With everyone worrying about both the cost and availability of leaded avgas, the reporting we've done on Swift Fuel, a proposed replacement, has generated plenty of interest, not to mention questions. The lead-off query: Is this stuff for real?
From the outside looking in, it's always difficult to judge the credibility of projects like this. People directly involved in them are perpetually on the sunny side of the street and they'll tell you what they truly believe or what they think you want to hear. With that caveat, my impression is that yes, Swift Fuel is a legitimate industrial development project, albeit one that's still a long shot.
First, what is this stuff? It's a biofuel generated from cellulosic feedstock rather than starch feedstock. That means Swift will use switchgrass or sorghum rather than corn to ferment acetone from which it then manufactures a 100-plus octane fuel. As we reported last week, the FAA has done proof-of-concept testing on Swift Fuel and finds that it has more energy content than 100LL and excellent anti-detonation margin. That's good news. What the FAA tested is the chemistry-set version of Swift Fuel, what one petrochemical chemist we know calls the "$65 gallon of avgas." The real stuff, squeezed out of the biomass, hasn't been made yet, at least in volume. (For all the details on this, see our extensive analysis in the April 2009 of Aviation Consumer available in about two weeks.)
Swift estimates a manufactured cost of about $2 a gallon. That's the refinery out number, by the way, not the pump price. Add taxes, transportation and FBO margin and you're somewhere north of $4. Again, that's realistic if Swift's basic numbers are correct. But there are good reasons to believe they're a little optimistic. For one, you never hear this phrase in developmental projects: "Detailed testing has revealed that our estimates we're incorrect. Our product is much cheaper to make than we originally thought." It's always the other way around.
The challenges facing Swift Fuel are substantial. Yield from the biomass will be critical. To achieve its stated economics, Swift will have to evolve its chemical process to yield more of the chemicals it needs and less of those it doesn't and on a massive scale. This is easier said than done. It will also have to show that the biomass-generated fuel is free enough of impurities and unwanted byproducts to perform as well as the lab-made version. And that real-deal fuel will have to worm its way through the certification process.
Then there's the raw, commodity-driven blackhole of petroleum economics. The whole thing is tied to the price of oil which, at $40, isn't providing much encouragement for alternative fuel development. In the unlikely event that Swift Fuel proved cheaper on an equivalent octane basis than oil-based hydrocarbons, the refinery trade will buy up every drop of it for blendstock or otherwise bid up the price. One solution to this, says Swift's John Rusek, is to isolate the new fuel from the petroleum trade by marketing and distributing it through agricultural channels, as an aviation-only product. Well, maybe. Just because that hasn't been tried doesn't mean it couldn't work.

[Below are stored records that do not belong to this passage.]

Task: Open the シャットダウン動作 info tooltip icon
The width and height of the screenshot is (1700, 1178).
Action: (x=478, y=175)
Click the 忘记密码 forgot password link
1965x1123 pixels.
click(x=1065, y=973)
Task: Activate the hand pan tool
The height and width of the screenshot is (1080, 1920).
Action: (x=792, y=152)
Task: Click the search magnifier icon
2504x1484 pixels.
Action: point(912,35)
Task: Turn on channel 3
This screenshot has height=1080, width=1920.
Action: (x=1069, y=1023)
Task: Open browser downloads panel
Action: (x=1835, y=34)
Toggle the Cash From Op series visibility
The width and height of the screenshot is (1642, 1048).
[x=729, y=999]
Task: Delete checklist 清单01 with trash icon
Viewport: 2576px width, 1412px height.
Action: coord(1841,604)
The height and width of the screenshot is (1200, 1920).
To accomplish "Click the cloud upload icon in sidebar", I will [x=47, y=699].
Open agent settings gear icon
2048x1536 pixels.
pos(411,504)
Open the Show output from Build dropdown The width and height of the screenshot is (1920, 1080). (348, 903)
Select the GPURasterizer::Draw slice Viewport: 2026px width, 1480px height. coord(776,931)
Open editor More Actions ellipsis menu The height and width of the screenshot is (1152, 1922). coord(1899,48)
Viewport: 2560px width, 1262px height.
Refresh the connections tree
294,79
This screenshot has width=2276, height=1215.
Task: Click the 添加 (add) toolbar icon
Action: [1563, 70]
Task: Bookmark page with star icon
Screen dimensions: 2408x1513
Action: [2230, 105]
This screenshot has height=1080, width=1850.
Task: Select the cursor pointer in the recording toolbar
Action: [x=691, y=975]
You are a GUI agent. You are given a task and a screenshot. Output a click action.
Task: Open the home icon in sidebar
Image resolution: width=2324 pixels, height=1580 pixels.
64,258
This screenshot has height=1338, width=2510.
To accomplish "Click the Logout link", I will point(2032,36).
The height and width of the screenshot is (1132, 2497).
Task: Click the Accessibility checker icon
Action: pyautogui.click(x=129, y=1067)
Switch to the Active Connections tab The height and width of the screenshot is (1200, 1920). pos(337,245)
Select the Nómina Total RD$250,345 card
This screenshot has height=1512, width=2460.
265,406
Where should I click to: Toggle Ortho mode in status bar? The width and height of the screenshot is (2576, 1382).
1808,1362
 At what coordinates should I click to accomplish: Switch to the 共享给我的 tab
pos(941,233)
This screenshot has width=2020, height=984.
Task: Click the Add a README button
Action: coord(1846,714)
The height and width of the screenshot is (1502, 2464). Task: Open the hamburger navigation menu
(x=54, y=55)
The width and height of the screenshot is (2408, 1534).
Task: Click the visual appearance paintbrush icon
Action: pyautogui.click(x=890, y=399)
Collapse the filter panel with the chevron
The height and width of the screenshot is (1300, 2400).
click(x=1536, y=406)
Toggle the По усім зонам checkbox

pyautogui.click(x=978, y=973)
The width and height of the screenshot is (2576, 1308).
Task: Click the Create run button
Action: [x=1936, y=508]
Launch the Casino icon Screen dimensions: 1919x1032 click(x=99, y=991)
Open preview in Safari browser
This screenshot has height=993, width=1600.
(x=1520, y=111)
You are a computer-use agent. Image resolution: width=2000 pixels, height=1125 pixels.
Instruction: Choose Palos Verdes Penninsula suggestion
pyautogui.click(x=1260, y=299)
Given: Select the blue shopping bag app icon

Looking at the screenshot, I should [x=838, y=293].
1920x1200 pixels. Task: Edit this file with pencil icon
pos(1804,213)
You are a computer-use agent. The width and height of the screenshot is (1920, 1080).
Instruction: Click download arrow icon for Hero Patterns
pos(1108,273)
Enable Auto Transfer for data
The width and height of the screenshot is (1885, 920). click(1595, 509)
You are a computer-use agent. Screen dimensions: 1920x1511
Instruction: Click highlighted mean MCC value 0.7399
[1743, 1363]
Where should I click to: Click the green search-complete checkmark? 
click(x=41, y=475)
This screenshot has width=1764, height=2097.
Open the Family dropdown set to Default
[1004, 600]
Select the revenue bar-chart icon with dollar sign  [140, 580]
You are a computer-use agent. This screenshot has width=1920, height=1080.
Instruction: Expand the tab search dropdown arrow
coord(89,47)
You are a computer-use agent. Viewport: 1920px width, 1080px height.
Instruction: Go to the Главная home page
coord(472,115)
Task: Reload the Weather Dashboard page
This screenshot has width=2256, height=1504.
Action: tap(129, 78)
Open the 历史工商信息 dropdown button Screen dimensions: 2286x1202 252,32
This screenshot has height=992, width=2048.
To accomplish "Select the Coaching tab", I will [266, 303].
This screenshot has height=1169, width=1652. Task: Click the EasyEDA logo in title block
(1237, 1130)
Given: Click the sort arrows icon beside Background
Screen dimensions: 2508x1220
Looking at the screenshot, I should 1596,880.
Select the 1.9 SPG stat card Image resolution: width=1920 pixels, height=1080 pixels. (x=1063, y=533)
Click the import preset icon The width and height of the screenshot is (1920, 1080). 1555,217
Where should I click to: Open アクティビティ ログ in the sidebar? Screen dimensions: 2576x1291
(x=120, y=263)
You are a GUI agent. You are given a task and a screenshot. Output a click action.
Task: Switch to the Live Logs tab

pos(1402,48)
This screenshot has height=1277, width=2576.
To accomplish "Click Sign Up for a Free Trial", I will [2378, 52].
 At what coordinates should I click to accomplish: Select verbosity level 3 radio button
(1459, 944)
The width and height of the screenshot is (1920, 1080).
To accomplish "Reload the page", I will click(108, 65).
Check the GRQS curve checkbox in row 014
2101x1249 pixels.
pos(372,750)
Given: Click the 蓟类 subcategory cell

In Swift's favor are two things: Tetraethyl lead won't be around forever and the oil industry interest in using it to make avgas may be waning. We've been saying that about lead for nearly three decades now, but just as sure as the sun will explode into a red giant, TEL will eventually disappear. Even if it doesn't, if the oil companies decide they don't want to fool with avgas anymorea real possibility because of falling demandSwift could have a perfectly timed opening.
The fact that it's cellulosic rather than starch-based is a plus, for I predict that the country will eventually wake up and realize how utterly stupid the U.S. corn-based ethanol program has been. Energy yields from corn are pathetically low and the direct subsidies have been as much as $1.45 a gallon. The cellulose lobby hasn't done as well for itself and one hopes that it never will, except for research and seed money. If these alternative energy sources can't stand on their own economically, they shouldn't stand at all.
Coming full circle, that means that if Swift Fuel's real manufacturing cost is $3 a gallon and that translates to $5 or a little more at retail, they've got a player. GA in the U.S. can and has adapted to $5 avgas. If Swift can deliver, this project could have legs.